While his downfall was of his own making, Red Bull cannot erase what he achieved. He stands among the most successful team bosses in F1 history, right up there with his nemesis Toto Wolff and his miracle-making at Mercedes
I don’t think we’ve seen the last of Horner
If mega-F1 scoundrel Flavio Briatore can return to team management, so can Spice Boy. He might even have a gig sorted. Cadillac, Ferrari, or any team in need of a sharp team principal must have him on speed dial. He dropped the ball, self-destructed at RBR, yes, but he can catch it again and move on.
Can he do it again? Yes. At 51, he’s still young and has one of the best management CVs in Formula 1 history. A sabbatical wouldn’t surprise me. He could see how 2026 plays out, then make a move. I am confident we haven’t seen the last of Horner in F1.

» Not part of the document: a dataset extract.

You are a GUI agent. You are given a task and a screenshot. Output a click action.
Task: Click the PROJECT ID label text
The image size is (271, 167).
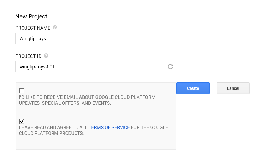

The Englishman played a central role in shaping the last two decades of Formula 1. But when you step into the F1 paddock, your private life is no longer private. You are under scrutiny. This site will cut through PR noise, media bias and try to get to the truth.
No surprise then, we have been consistent in our reporting since Jos Verstappen warned that the team would implode unless Horner stepped aside. Brit media downplayed the criticism.
You could not ignore
Jos’s words about the state of Red Bull in March last year: “There is tension here while [Horner] remains in the position. The team is in danger of being torn apart. It can’t go on the way it is. It will explode. He is playing the victim when he is the one causing the problems." Prophetic.
Jos Verstappen predicted it all more than a year ago
Jos, of course, is the architect of the weapon that is Max Verstappen, making a good case for the undisputed GOAT of F1. Jos' own F1 career and experience alongside Michael Schumacher gave him the blueprint for what he calls "my life's project" to get his son to where he is. He policed every step of Max’s rise, from karting to Toro Rosso, and even now he lurks to make sure his son is protected.
He could not keep quiet when the proverbial "sh!t hit the fan" in Max's team. And Jos was right. The implosion happened since then, and now Horner is gone. Time to repair.
What comes next under Mekies will be fascinating. Ask me now if he, (known affectionately in our WhatsApp group as 'Melissa') is the right man for the job, and I’ll say: No. But that is unfair. He’s barely begun. Still, he has massive shoes to fill and really has nothing on his CV to suggest he is the extraordinary leader a team of this stature requires for a renaissance.
Maybe Thai billionaire businessman and co-owner of Red Bull, Chalerm Yoovidhya, who is not a petrolhead like Red Bull Racing founder Dietrich Mateschitz once was, looks around and flips it for several billion to Ford. Who knows? For now, it is all speculation.
Make no mistake, this news is a bombshell that will have repercussions until a whole bunch of musical chairs are filled. With Horner gone, Verstappen's future is now firmly in the limelight.
Has Wolff finally signed the Dutch ace as Montoya suggests? Watch this space! As I wrote in the first paragraph, we thought it was going to be a slow two weeks. It isn't!